In summary, YOLOv10 exhibits three critical bottlenecks in melanocytic nevus detection: insufficient shallow-layer resolution, rigid cross-scale modeling, and morphologically inaccurate boundary regression.

3.1.2 Medical adaptation of lightweight backbone network PP-LCNet

To compensate for CSPDarknet-Tiny’s excessive compression of shallow textures in micro-nevi (< 3 mm), this study replaces the YOLOv10 backbone with PP-LCNet (see Figure 3).

Figure 3

Schematic of the PP-LCNet backbone used in this work. The network begins with a “Stem Conv / h-swish” stage and proceeds through repeated lightweight blocks that combine depthwise (DW) and pointwise (PW) convolutions with h-swish activations and squeeze-and-excitation (SE) attention.
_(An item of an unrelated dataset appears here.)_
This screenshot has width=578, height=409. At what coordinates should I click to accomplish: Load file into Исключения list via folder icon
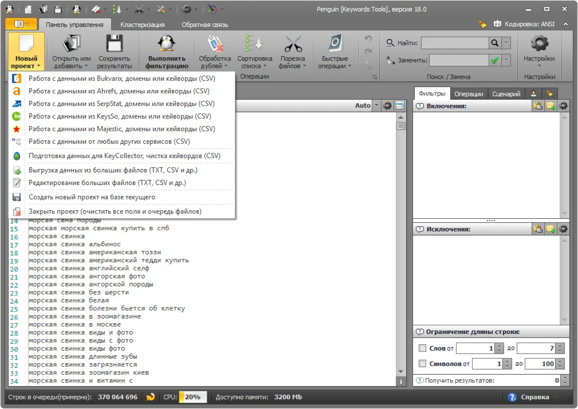pyautogui.click(x=551, y=229)

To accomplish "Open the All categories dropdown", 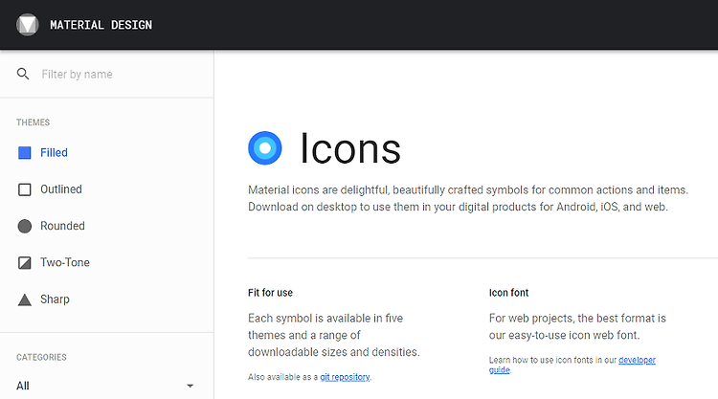I will coord(105,386).
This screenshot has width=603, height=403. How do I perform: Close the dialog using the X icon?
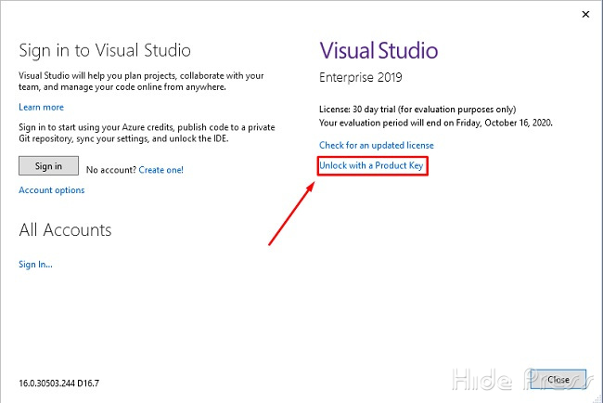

After the stacked blocks, a “GAP” (global average pooling) node leads to fully connected layers labeled “FC / ReLU” and “FC / h-sigmoid.” Arrows indicate the forward path, while parallel branches highlight repeated DW–PW–SE patterns that reduce computation while preserving features.

Figure 3. PP-LCNet.

The network begins with a Stem Conv and multi-stage depthwise-separable convolutions, appends a stack of 5 × 5 large-kernel convolutions at the tail, employs H-Swish activation and Squeeze-and-Excitation (SE) throughout, and inserts a 1 × 1 convolution with 1,280 channels after global average pooling to reinforce global aggregation. Experiments show that switching ReLU to H-Swish alone increases ImageNet-1 k Top-1 accuracy from 55.58 to 58.18%; adding SE lifts it to 59.91%, and the combination of 5 × 5 kernels with the high-dimensional 1 × 1 convolution pushes accuracy to 63.14%, clearly outperforming MobileNetV2 (53.21%) and ShuffleNetV2 (53.73%) at comparable scales (Cui et al., 2021). When transferred to dermoscopic analysis, PP-LCNet’s heightened sensitivity to faint pigment networks and blurred boundaries markedly lowers micro-nevus miss rates and improves boundary discrimination, delivering higher-confidence support for the subsequent “benign-first, malignancy-exclusion” workflow without a significant increase in computational cost.

3.1.3 Medical adaptation of lightweight backbone network PP-LCNet

To remedy the limited contextual parsing of micro-nevi caused by PANet’s fixed-scale fusion, we replace the entire attention branch in YOLOv10’s neck with a Multidimensional Collaborative Attention (MCA) module (see Figure 4).

Figure 4

Diagram of the Multi-scale Context Attention (MCA) module. From “Input,” two statistic branches compute Avg/Max/Std and Standard Deviation. Their outputs pass through components labeled Reshape, Feature Combination, 1D Convolution, and Sigmoid. Three gates—H-MCAGate, W-MCAGate, and C-MCAGate—apply spatial (height/width) and channel attention. The gated features are merged in a “Feature Fusion” block that produces the “Output.” Rectangles represent operations, arrows show data flow, and section labels (StdPool, MCAGate, MCALayer) group related steps.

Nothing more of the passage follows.